Segment Start: SELECTED TEXT
However the more interesting aspects of this story occurred following the article's release. Shortly after the announcement of a new hominid species, experts were quick to decry its credibility.
A controversy loomed; and who doesn't love a good controversy? Was Homo floresiensis really a new species or a misidentified Homo erectus fossil? Still others suggested the fossil was nothing more than a Homo sapien with secondary microcephaly. What could this mean for evolutionary theory?
Common Language:
Simply stated: ancestral fossils of any hominid are found infrequently, and potential evolutionary stopgaps (or species that demonstrate stepping stones from ape to human) are even rarer. The discovery of Homo floresiensis therefore, was another critical piece of the puzzle - at least as far as it's discoverers were concerned.In investigating this article, I was shocked to find how many hominid species have been discovered in the last 7 years since I took Anthropology. The discoveries have been myriad and substantial and they bring us to our next section.
However, scientists have questioned the validity of the findings. Could the Hobbits be another Piltdown Man? It was suggested that Homo floresiensis was simply a small skeleton of Homo erectus with an brain disorder called microcephaly. [Listen here for more.]
Dean Falk also believes Homo floresiensis may be a new species; and she has substantial evidence to support her claim. Using computer software, she and her team have been able to examine what the brain of Homo floresiensis may have looked like. Her team outlines in a paper in a reputable journal PNAS (Proceedings of the National Academy of Sciences) that the brain of Homo floresiensis was not just small, but extraordinarily complex. Moreover, its complexity revealed a re-wiring that suggested a different structure than human brains!
Segment End: SELECTED TEXT
**TASKS AND EXERCISES**.
• a. List every sentence in the text on Homo floresiensis that ends with a question mark.
• b. Quote the stretch of the text on Homo floresiensis from "A controversy loomed;" through "our next section.".
Segment Start: LISTED RECORDS
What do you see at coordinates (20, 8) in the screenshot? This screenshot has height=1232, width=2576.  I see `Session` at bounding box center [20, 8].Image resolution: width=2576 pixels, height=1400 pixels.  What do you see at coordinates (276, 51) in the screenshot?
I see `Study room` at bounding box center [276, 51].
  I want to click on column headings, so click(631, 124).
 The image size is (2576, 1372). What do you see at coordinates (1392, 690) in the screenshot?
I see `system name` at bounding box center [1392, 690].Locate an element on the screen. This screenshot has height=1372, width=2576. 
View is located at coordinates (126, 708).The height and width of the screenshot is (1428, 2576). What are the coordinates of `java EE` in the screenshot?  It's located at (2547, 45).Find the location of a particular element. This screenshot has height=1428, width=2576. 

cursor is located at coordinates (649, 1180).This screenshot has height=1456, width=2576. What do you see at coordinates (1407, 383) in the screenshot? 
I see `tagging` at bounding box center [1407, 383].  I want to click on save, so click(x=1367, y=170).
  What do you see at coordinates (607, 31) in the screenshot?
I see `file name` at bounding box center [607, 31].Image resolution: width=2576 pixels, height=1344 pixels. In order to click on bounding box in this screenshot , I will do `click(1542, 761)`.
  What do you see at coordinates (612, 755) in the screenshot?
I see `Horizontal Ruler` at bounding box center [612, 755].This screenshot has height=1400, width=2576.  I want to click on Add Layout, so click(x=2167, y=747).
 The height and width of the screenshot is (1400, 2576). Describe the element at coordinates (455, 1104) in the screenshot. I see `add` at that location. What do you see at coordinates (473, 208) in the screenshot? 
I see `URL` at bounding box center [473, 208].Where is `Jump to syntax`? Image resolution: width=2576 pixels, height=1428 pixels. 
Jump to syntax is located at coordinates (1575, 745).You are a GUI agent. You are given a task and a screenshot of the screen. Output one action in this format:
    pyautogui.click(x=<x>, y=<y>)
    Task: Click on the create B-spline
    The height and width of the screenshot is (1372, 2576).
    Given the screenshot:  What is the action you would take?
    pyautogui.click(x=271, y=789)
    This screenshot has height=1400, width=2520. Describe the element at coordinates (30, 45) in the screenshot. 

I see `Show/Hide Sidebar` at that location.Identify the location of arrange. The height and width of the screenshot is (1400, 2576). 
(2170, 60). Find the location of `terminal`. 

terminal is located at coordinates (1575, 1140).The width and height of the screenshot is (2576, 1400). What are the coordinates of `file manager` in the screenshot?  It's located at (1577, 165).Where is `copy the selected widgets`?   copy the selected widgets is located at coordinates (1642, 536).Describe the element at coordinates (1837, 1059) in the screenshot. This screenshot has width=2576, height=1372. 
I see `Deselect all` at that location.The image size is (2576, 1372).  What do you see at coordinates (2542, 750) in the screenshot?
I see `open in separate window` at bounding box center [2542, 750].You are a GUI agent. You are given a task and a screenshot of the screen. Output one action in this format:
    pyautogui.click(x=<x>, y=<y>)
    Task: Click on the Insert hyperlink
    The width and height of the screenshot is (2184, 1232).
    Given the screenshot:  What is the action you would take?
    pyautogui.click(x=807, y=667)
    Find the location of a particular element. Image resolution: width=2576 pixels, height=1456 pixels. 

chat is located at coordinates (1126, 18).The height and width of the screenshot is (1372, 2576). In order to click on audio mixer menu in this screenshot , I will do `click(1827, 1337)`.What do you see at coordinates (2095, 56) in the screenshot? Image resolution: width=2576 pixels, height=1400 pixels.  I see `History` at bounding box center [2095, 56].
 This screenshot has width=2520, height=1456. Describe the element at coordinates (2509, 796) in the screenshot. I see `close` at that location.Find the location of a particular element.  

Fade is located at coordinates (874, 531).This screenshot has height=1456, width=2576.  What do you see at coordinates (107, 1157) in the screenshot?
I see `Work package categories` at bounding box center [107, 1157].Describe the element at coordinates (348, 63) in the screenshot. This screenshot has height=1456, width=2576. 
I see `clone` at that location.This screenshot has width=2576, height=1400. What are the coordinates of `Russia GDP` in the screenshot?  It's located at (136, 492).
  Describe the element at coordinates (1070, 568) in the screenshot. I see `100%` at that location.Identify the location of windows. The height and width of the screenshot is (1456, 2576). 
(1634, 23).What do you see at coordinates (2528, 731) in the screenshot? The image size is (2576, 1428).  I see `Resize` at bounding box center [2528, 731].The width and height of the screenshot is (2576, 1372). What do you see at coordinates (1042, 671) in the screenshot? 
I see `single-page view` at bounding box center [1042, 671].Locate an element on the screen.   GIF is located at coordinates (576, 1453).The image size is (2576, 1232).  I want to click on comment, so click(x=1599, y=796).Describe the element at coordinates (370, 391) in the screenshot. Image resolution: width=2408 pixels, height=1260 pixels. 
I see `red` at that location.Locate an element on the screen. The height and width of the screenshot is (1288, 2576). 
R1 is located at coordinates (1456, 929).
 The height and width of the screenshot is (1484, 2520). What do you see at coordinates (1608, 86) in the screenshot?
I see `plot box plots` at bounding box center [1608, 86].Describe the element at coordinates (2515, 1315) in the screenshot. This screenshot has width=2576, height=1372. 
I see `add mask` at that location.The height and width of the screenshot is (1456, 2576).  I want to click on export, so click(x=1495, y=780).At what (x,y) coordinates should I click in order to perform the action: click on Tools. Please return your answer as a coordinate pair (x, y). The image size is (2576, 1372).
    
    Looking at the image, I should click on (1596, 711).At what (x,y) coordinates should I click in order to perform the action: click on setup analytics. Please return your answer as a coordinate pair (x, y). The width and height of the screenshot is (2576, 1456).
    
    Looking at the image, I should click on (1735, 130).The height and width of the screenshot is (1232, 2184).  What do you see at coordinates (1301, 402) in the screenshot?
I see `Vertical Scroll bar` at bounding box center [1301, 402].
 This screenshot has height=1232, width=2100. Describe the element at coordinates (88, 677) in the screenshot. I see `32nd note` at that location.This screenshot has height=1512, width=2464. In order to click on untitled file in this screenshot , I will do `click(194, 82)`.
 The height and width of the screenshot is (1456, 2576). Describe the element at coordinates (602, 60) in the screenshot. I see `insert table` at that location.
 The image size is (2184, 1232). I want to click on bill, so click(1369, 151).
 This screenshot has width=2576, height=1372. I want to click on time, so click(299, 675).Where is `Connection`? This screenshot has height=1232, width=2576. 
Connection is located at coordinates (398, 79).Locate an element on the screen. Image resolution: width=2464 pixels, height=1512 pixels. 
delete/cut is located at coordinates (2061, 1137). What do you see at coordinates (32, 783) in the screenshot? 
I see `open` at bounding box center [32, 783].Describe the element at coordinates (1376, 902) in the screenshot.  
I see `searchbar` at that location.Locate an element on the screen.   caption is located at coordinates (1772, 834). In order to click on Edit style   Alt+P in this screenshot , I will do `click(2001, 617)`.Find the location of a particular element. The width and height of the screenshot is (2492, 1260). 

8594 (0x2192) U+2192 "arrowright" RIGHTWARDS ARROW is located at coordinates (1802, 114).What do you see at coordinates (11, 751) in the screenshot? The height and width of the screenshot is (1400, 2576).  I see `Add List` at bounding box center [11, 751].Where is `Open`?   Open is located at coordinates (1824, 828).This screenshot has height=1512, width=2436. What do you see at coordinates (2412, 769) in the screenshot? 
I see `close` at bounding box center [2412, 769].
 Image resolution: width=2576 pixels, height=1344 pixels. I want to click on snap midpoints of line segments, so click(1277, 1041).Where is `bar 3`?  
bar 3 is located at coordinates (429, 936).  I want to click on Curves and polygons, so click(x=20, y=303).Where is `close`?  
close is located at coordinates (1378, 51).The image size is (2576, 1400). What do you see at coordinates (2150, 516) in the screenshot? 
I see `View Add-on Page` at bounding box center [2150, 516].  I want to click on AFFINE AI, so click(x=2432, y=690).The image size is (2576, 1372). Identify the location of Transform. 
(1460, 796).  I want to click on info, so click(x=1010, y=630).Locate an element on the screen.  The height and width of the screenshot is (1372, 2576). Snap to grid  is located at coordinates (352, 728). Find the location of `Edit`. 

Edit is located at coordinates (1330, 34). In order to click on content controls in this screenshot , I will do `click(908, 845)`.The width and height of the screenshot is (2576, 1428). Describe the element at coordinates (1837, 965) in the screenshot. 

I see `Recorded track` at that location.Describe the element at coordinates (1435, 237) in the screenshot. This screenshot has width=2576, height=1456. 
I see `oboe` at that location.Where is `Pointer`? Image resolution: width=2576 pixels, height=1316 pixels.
Segment End: LISTED RECORDS
**RESULTS OF THE EXERCISE**.
• a.
- A controversy loomed; and who doesn't love a good controversy?
- Was Homo floresiensis really a new species or a misidentified Homo erectus fossil?
- What could this mean for evolutionary theory?
- Could the Hobbits be another Piltdown Man?

• b.
A controversy loomed; and who doesn't love a good controversy? Was Homo floresiensis really a new species or a misidentified Homo erectus fossil? Still others suggested the fossil was nothing more than a Homo sapien with secondary microcephaly. What could this mean for evolutionary theory?
Common Language:
Simply stated: ancestral fossils of any hominid are found infrequently, and potential evolutionary stopgaps (or species that demonstrate stepping stones from ape to human) are even rarer. The discovery of Homo floresiensis therefore, was another critical piece of the puzzle - at least as far as it's discoverers were concerned.In investigating this article, I was shocked to find how many hominid species have been discovered in the last 7 years since I took Anthropology. The discoveries have been myriad and substantial and they bring us to our next section.